Comfort Baker (born c. 1869) was a teacher in the American South and was the first African American to graduate from a High School in Omaha, Nebraska.

Comfort was born in New Bern, North Carolina, about 1869. Her father died when she was very young. When she was 12 she moved to Raleigh, North Carolina, where her mother, named Catherine, died within a year. She moved to Omaha to live with her uncle, Andrew Hendricks, and his wife. She started studies at Omaha High School at the age of 15, and the same year Mr. Hendricks died and her aunt was confined to a mental institution.

In order to continue her studies, Comfort took a job as a domestic in the family of Watson B. Smith. Her final year in high school she left the Smith household and stayed with various Omaha African-American families. She graduated in 1889 after three years of high school study. After high school, Comfort intended to go to Memphis Normal School in Memphis, Tennessee, but ended up graduating in 1893 from Fisk University, a historically black university in Nashville, Tennessee. Her college fees were paid by Omaha High School teacher, Belle H. Lewis.
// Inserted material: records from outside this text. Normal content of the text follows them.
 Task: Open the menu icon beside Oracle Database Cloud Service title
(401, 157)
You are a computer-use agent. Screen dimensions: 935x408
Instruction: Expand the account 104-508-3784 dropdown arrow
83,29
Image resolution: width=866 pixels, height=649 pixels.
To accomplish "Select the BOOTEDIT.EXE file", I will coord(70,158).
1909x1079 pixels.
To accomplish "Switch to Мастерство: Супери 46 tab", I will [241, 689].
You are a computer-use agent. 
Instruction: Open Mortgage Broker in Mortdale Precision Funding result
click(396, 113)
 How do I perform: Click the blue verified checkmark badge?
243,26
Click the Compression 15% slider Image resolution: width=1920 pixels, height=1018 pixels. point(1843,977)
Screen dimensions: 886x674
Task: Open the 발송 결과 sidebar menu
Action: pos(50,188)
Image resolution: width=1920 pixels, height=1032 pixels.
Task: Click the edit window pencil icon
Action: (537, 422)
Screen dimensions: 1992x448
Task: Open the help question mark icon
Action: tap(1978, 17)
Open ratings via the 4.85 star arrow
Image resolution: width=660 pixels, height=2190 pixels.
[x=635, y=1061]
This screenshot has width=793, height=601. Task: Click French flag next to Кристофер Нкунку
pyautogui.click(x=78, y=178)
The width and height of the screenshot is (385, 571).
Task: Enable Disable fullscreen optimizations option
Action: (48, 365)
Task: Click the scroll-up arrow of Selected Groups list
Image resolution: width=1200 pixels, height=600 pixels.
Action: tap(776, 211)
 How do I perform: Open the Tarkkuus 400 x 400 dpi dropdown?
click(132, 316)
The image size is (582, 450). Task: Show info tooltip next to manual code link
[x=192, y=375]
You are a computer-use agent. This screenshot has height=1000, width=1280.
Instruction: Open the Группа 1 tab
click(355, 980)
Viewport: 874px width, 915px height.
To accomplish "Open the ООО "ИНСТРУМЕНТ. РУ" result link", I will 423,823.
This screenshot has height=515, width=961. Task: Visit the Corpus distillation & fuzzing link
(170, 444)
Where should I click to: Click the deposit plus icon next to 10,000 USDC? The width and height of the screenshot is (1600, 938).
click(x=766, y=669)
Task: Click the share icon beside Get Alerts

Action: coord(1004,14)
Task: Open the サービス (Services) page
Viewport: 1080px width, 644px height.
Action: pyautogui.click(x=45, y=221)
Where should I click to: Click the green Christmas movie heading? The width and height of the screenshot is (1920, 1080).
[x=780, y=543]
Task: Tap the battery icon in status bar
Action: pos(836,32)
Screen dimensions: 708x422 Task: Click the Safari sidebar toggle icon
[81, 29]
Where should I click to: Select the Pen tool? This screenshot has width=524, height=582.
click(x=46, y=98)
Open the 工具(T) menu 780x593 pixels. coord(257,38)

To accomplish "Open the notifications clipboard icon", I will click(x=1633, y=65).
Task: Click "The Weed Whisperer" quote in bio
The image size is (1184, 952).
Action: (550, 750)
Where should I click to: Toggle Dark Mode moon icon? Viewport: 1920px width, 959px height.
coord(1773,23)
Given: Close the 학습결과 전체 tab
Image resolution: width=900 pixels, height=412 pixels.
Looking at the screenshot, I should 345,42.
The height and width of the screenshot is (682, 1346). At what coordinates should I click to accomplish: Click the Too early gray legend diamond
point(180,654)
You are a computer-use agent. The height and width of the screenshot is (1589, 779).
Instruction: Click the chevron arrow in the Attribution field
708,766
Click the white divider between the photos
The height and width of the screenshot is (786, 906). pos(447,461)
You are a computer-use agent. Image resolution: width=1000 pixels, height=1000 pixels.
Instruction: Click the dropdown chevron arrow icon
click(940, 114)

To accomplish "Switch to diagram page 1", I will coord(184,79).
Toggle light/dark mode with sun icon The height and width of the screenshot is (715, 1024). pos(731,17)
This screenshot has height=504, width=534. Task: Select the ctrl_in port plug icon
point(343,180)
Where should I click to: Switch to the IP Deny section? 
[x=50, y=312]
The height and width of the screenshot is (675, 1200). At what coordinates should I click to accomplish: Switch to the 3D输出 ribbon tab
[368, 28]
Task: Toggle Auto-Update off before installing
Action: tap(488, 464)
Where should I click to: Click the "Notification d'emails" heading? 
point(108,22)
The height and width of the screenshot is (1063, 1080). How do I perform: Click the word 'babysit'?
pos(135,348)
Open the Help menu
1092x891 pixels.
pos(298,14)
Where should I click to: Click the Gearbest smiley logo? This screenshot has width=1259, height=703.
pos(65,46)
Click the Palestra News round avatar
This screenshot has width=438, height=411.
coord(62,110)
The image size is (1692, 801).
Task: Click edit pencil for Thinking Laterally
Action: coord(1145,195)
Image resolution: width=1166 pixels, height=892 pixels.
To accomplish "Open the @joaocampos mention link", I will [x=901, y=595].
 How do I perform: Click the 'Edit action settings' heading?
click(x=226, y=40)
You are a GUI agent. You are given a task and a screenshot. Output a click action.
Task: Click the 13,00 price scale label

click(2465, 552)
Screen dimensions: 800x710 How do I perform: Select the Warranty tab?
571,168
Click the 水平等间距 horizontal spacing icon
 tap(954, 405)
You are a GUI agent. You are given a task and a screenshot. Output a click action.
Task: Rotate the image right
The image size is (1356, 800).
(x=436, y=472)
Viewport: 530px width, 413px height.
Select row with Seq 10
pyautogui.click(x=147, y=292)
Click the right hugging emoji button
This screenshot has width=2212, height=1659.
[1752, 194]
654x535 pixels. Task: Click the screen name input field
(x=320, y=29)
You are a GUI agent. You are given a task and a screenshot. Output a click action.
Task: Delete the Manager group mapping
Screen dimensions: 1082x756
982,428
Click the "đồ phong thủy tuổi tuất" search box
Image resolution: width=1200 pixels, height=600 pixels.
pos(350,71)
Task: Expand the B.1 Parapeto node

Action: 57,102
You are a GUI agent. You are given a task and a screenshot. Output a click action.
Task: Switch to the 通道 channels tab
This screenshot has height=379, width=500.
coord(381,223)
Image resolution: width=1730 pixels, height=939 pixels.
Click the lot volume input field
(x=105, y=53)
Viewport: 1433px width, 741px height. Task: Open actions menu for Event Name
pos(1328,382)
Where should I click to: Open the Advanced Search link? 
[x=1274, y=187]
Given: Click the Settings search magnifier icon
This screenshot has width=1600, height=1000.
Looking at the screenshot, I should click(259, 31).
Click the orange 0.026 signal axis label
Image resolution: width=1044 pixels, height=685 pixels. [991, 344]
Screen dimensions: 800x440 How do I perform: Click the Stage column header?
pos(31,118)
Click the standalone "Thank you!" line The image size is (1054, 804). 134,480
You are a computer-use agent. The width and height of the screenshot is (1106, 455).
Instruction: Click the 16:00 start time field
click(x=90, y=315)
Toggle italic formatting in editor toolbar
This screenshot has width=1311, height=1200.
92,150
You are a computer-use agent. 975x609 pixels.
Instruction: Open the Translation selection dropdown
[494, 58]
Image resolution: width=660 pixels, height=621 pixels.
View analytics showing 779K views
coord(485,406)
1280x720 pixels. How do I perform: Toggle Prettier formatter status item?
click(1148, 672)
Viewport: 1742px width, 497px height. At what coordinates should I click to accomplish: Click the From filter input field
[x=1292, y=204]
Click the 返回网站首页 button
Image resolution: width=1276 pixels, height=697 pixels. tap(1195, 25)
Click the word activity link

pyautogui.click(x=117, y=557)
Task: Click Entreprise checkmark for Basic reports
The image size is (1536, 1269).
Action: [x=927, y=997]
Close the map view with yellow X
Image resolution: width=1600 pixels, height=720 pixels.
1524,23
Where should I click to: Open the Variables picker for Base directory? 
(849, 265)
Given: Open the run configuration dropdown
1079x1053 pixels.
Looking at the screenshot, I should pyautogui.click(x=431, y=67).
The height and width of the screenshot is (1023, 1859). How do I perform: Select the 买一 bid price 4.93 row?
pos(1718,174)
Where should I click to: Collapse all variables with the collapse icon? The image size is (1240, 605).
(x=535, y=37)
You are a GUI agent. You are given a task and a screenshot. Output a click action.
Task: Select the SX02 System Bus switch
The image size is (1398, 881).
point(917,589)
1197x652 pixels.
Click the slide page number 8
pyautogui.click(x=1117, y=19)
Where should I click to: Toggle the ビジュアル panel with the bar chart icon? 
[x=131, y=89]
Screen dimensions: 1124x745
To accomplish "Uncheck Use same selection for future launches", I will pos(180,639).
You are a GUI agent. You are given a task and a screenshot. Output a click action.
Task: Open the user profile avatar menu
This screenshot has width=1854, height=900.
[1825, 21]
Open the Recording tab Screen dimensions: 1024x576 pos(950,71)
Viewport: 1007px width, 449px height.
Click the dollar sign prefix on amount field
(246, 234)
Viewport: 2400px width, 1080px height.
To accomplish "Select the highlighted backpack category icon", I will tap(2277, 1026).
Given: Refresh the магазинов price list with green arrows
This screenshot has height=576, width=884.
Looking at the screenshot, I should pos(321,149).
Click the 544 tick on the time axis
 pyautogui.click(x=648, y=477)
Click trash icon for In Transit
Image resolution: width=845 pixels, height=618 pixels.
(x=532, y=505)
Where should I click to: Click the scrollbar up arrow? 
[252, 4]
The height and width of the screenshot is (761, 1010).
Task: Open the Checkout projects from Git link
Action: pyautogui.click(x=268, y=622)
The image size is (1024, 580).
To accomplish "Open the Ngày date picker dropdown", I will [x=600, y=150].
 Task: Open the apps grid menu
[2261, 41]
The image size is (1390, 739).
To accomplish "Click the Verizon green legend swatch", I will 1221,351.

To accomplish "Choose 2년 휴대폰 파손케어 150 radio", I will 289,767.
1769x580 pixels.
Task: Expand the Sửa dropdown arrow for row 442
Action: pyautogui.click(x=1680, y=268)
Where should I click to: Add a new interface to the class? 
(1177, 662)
Her first job was to teach a summer school at Newport, Arkansas, to be followed by a position as principal of an African American school. She was well respected in Omaha and contributed writings to the newspaper, The Enterprise edited by Thomas P. Mahammitt and working with his wife, Ella Mahammitt. In 1896, she taught at Corsicana, Texas. In 1905, she was teaching in Gainesville, Texas.

Comfort died on June 5, 1946, in Phoenix, Arizona. Her obituary noted that she had been the first principal of the Phoenix Colored High School and had been a school teacher for more than 50 years, 21 of those years in Phoenix, up until her 1940 retirement.